■ WHAT NEEDS TO BE DONE ■
Could you copy the listing below word for word, from the line containing "Locate an element" through the line containing "nav-item-eventi: Eventi is", with both of those lines included and the pictures left out?

■ EXTRACTED INFORMATION ■
****************
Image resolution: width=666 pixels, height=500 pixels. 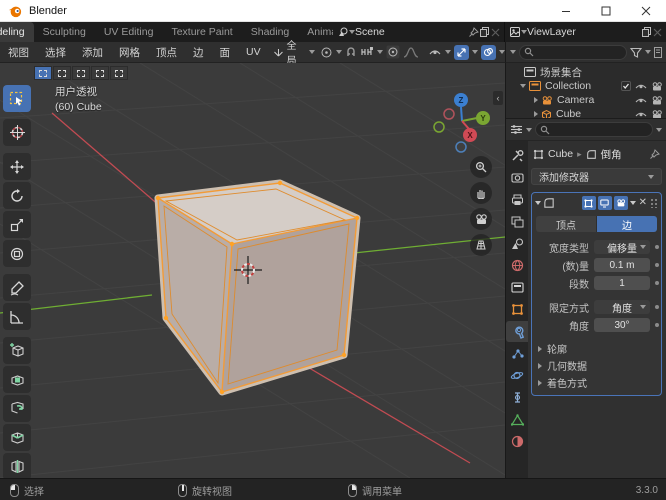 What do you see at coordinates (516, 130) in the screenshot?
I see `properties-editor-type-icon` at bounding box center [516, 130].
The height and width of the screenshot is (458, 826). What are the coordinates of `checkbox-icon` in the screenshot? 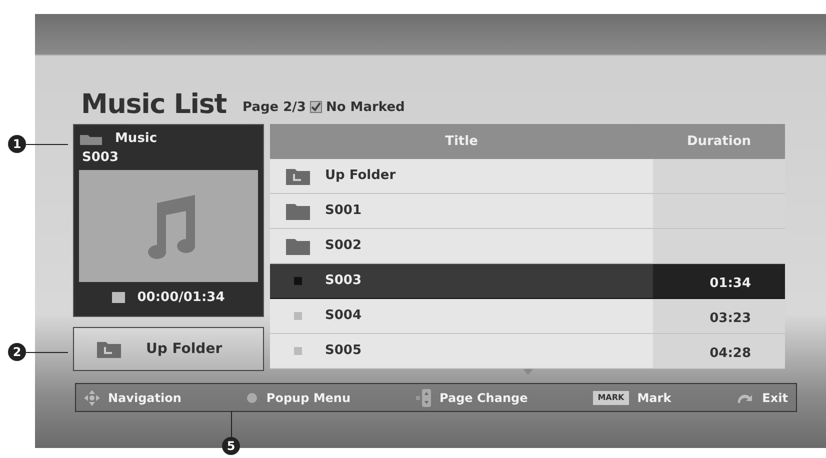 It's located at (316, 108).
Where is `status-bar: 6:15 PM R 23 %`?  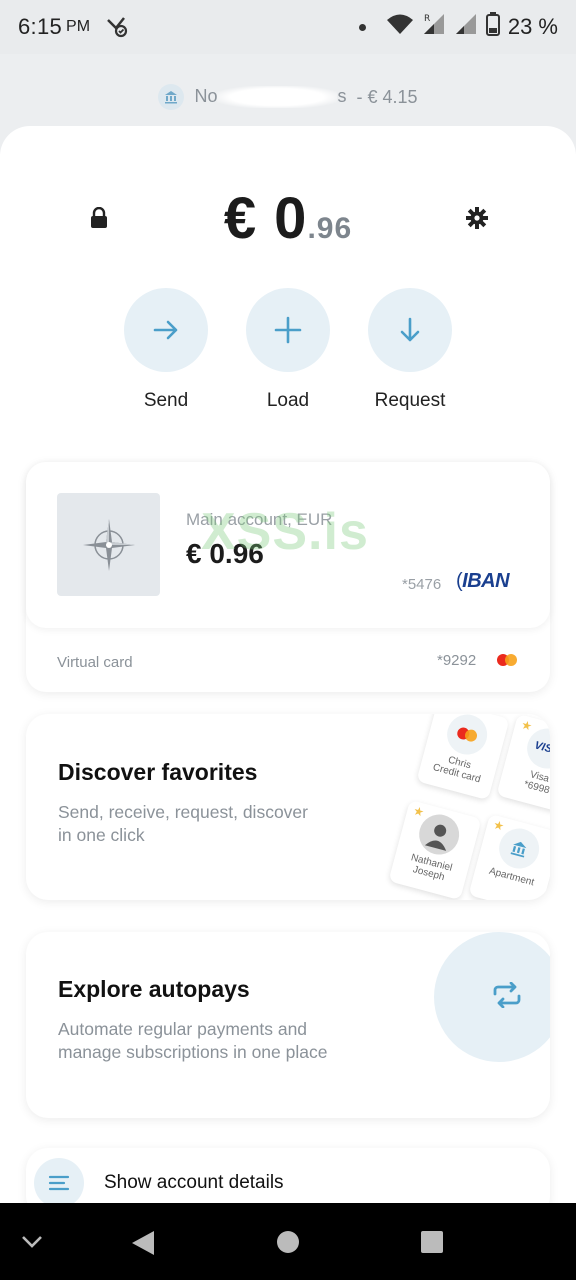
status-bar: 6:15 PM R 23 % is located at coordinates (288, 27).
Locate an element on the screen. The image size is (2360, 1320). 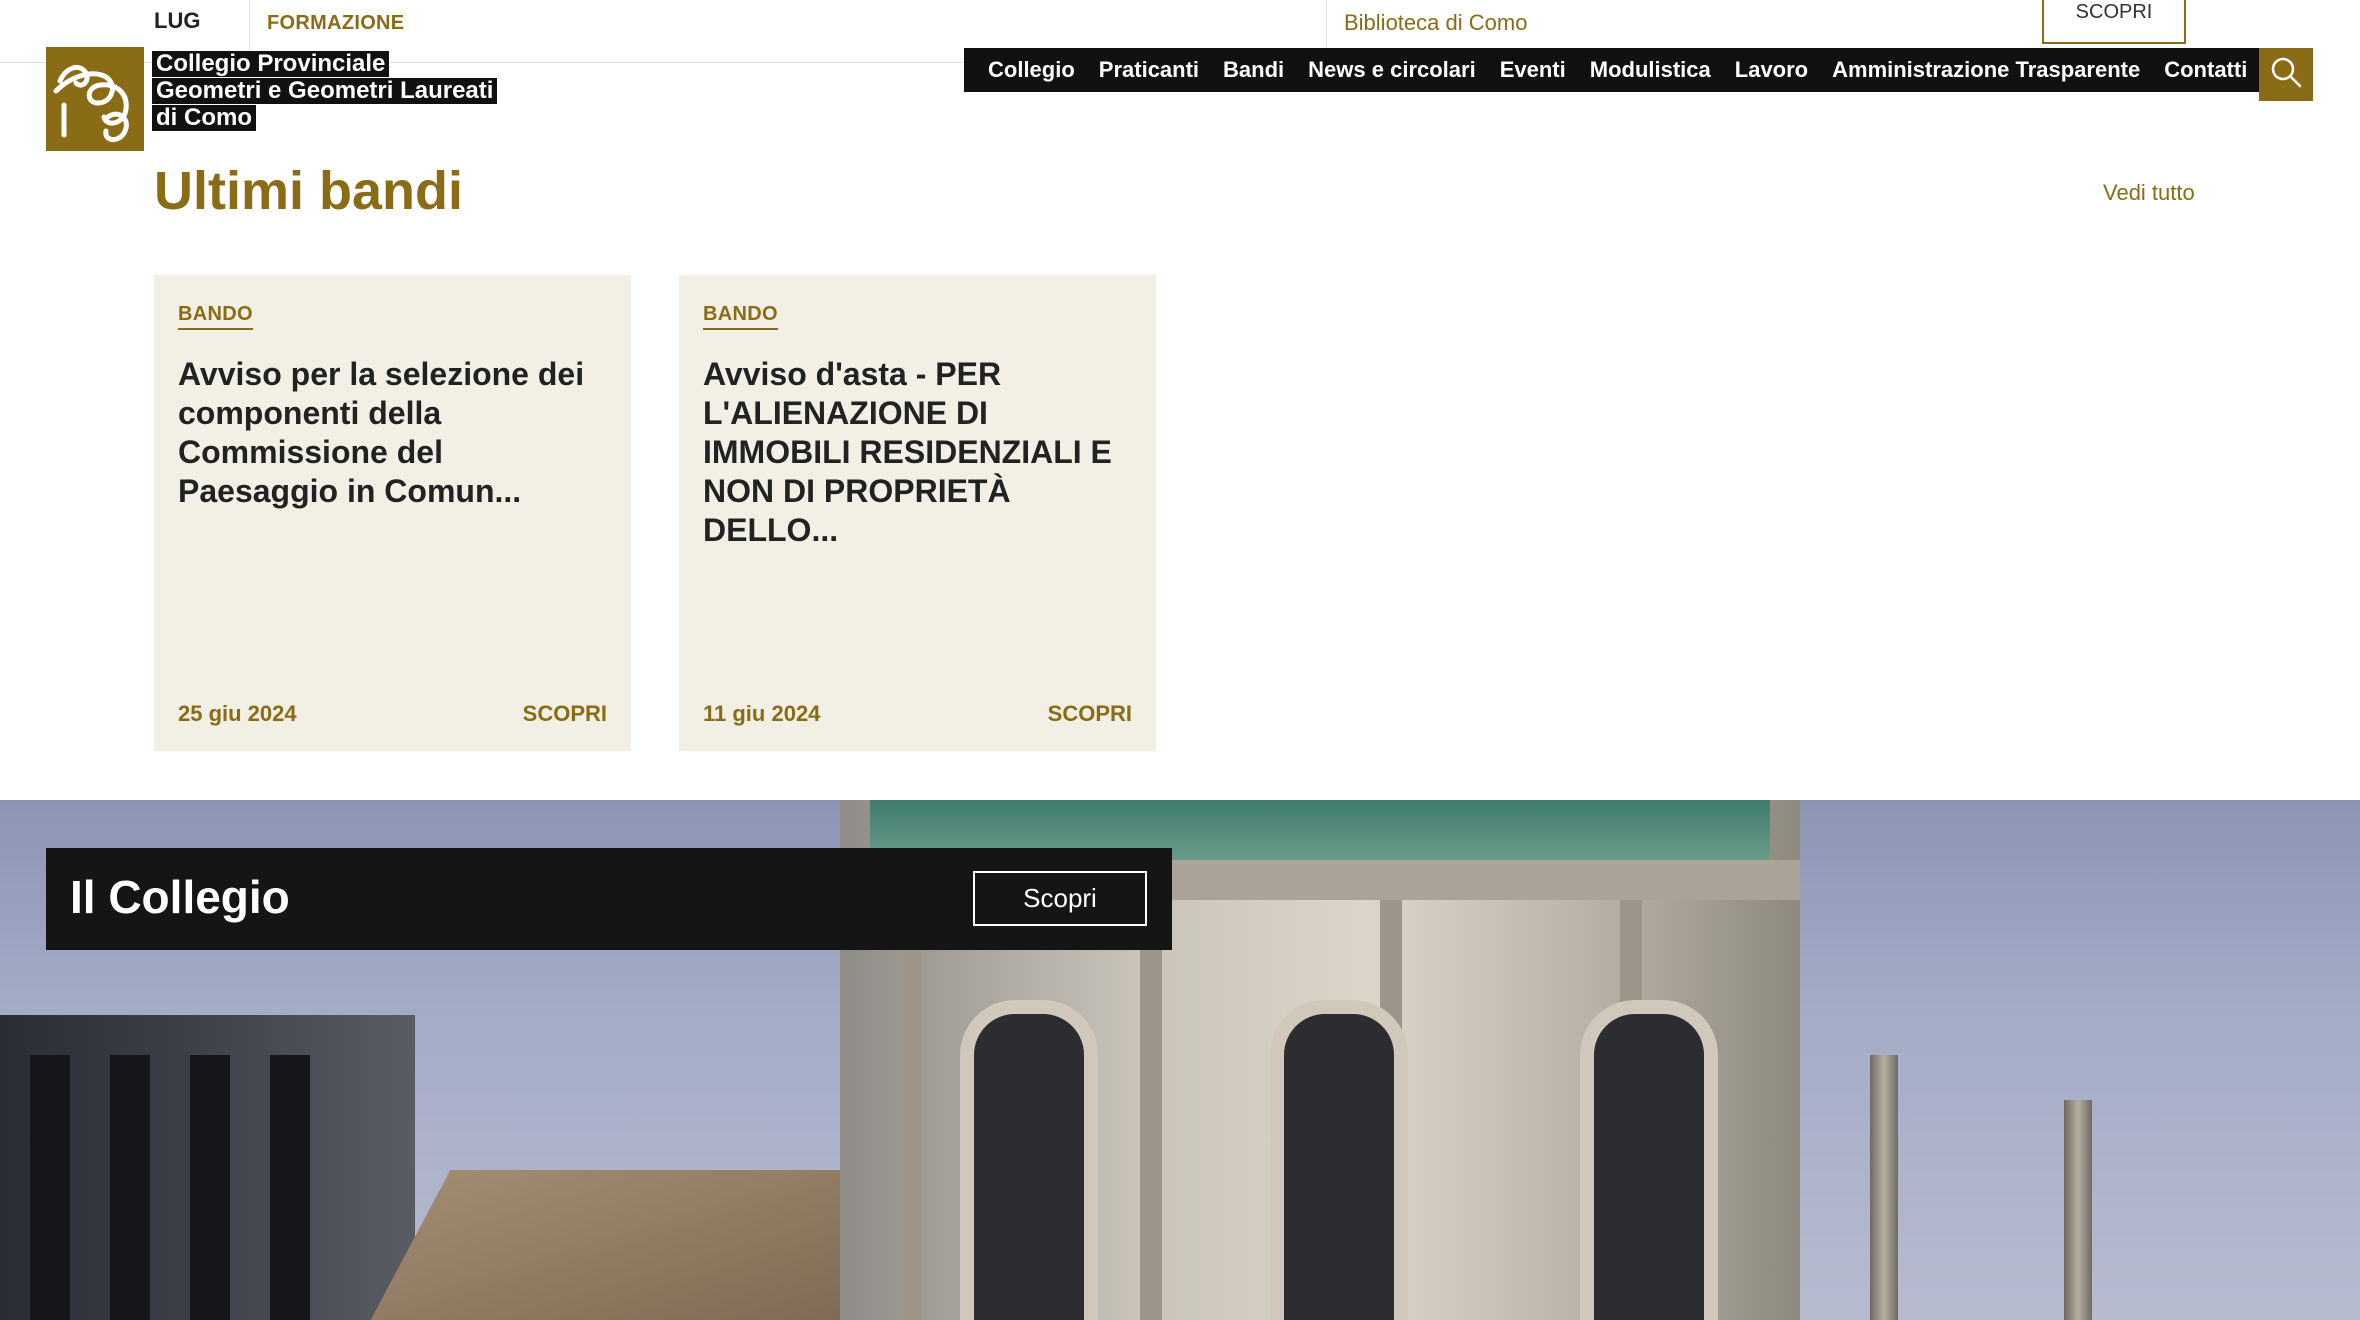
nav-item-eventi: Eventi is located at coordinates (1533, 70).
****************
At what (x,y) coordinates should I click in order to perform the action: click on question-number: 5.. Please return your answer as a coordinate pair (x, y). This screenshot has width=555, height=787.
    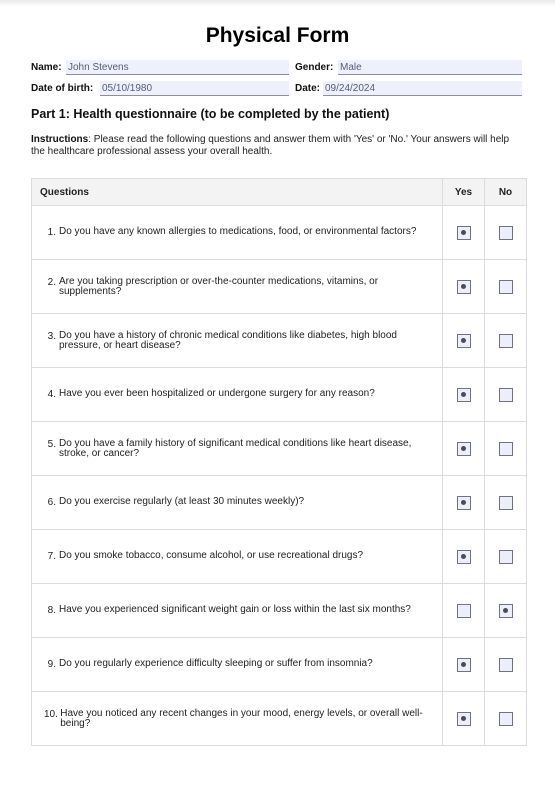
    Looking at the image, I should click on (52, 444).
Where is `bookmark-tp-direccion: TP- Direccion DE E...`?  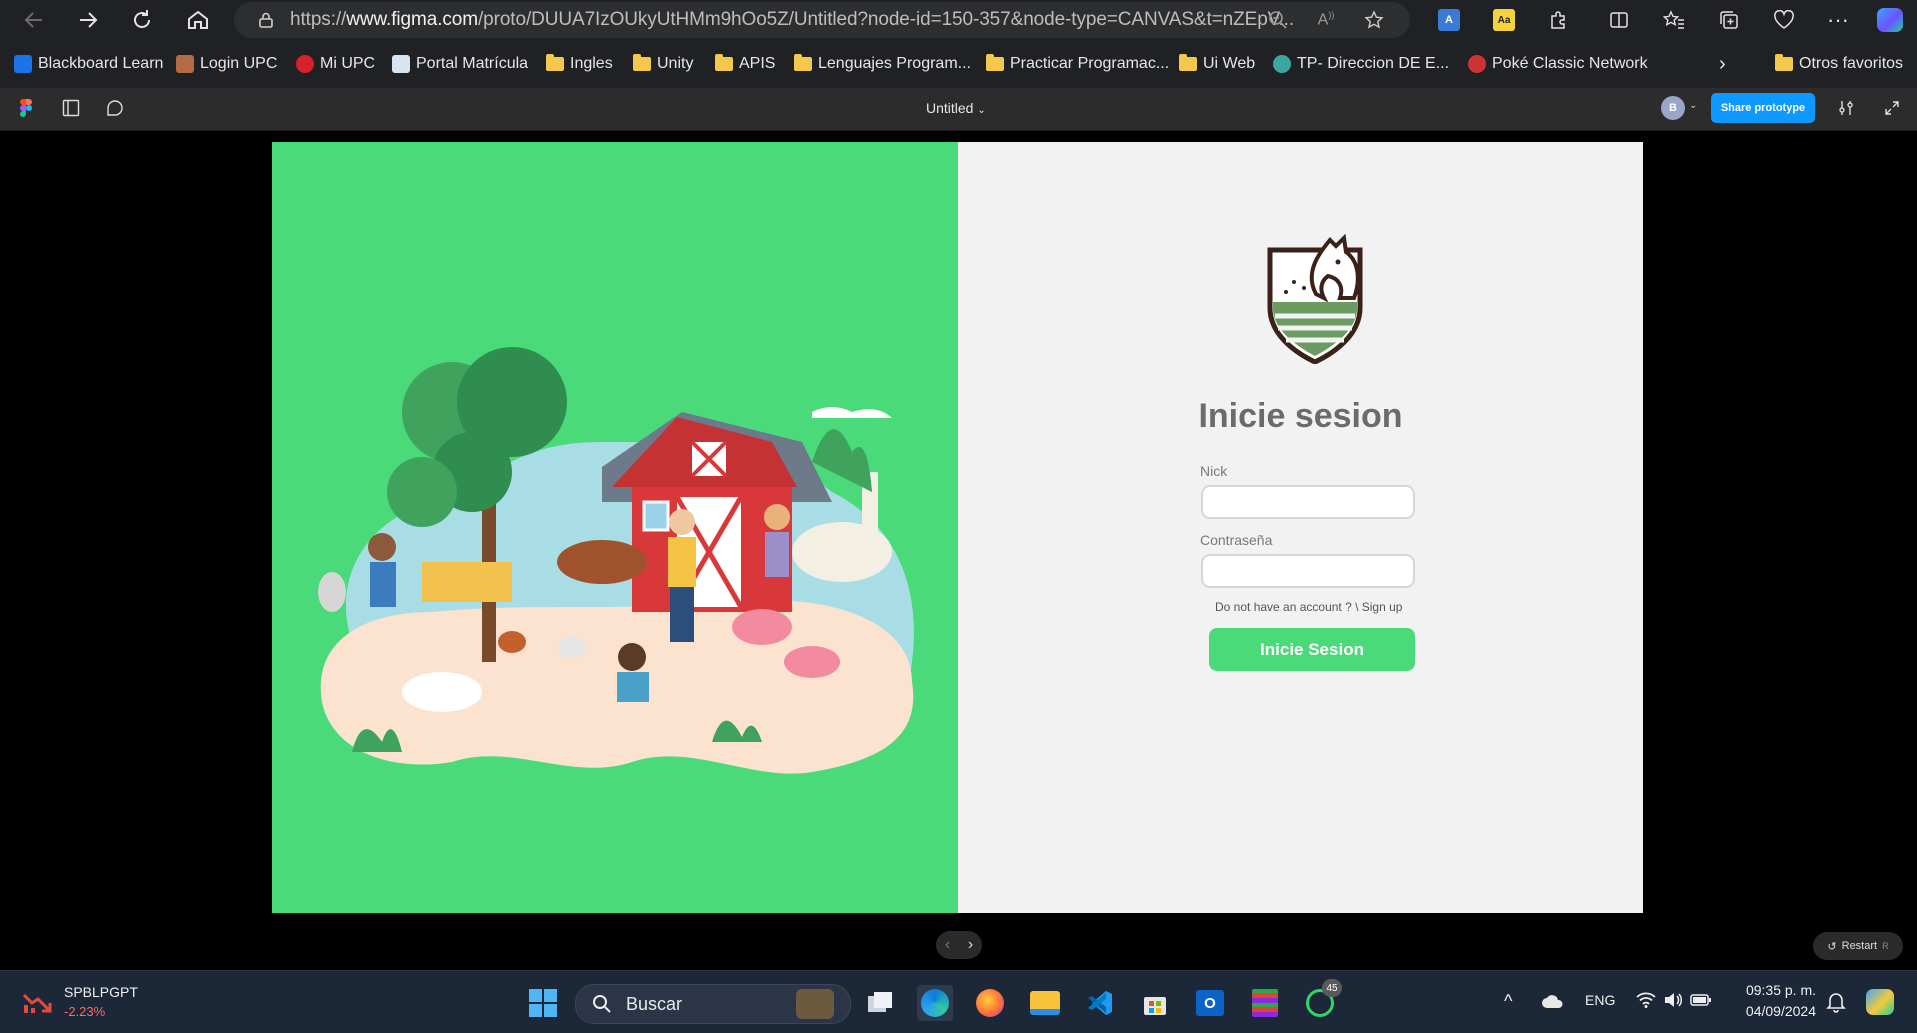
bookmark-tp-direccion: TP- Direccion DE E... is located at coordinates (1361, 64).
****************
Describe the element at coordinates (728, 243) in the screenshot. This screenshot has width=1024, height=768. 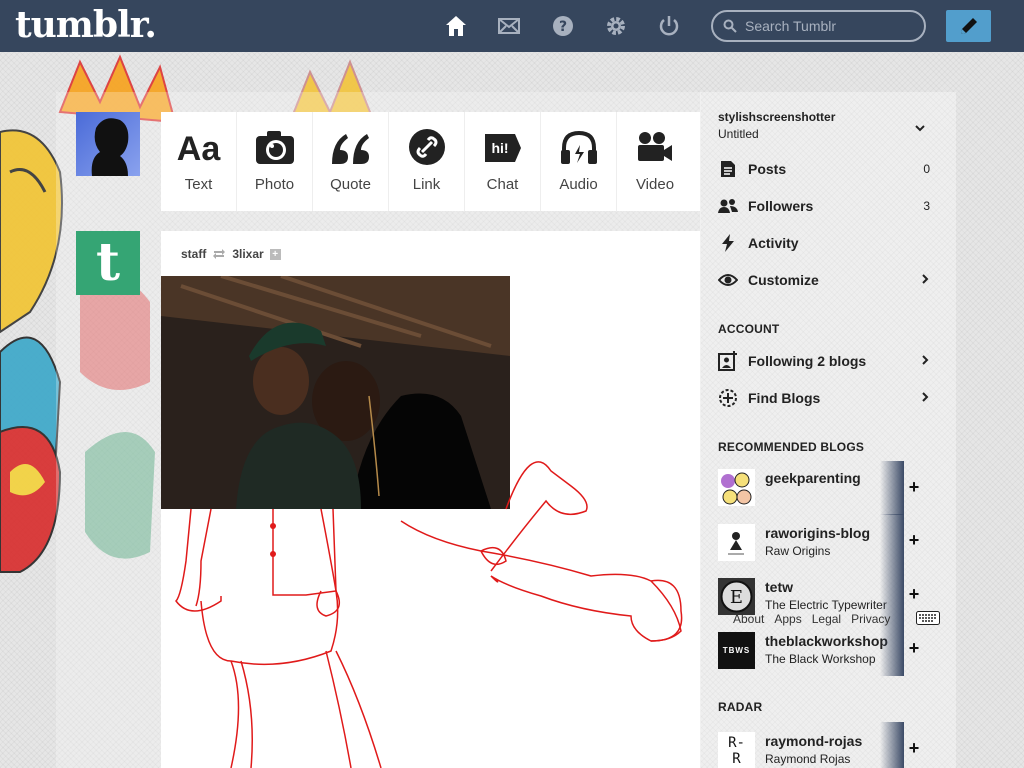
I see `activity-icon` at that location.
****************
■ YOUR SOLUTION ■
Locate an element on the screen. The image size is (2360, 1320). 
nav-item-eventi: Eventi is located at coordinates (1533, 70).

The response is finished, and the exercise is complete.